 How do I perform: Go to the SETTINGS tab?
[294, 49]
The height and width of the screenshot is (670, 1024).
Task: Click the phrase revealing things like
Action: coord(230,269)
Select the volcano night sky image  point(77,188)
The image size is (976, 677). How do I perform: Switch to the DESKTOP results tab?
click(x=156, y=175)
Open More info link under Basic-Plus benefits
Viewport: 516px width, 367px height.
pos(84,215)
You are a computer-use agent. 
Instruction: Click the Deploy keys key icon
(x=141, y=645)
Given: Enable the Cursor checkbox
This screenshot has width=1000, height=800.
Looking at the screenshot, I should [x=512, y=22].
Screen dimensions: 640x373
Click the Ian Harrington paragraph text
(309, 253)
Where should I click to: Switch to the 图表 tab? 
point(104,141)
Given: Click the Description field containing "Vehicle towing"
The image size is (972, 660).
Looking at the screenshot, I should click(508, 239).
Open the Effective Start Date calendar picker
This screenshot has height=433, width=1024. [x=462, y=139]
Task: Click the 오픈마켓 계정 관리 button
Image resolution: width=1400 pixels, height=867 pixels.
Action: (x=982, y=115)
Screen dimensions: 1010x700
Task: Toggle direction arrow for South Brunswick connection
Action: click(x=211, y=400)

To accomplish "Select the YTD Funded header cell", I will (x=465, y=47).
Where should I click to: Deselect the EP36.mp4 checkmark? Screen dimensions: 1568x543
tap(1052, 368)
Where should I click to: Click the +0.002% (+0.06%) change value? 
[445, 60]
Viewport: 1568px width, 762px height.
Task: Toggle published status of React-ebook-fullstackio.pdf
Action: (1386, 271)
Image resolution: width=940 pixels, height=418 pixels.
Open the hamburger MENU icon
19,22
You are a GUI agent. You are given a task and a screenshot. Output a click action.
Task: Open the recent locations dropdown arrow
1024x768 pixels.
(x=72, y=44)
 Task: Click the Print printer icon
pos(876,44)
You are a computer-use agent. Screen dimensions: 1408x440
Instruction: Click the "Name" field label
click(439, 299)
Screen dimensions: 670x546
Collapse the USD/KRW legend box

───

* **TASK**: Go through the records above and return each line in which the word "agent" occurs.

* **EXERCISE ANSWER**:
You are a computer-use agent. 
You are a GUI agent. You are given a task and a screenshot. Output a click action.
You are a computer-use agent. Screen dimensions: 1408x440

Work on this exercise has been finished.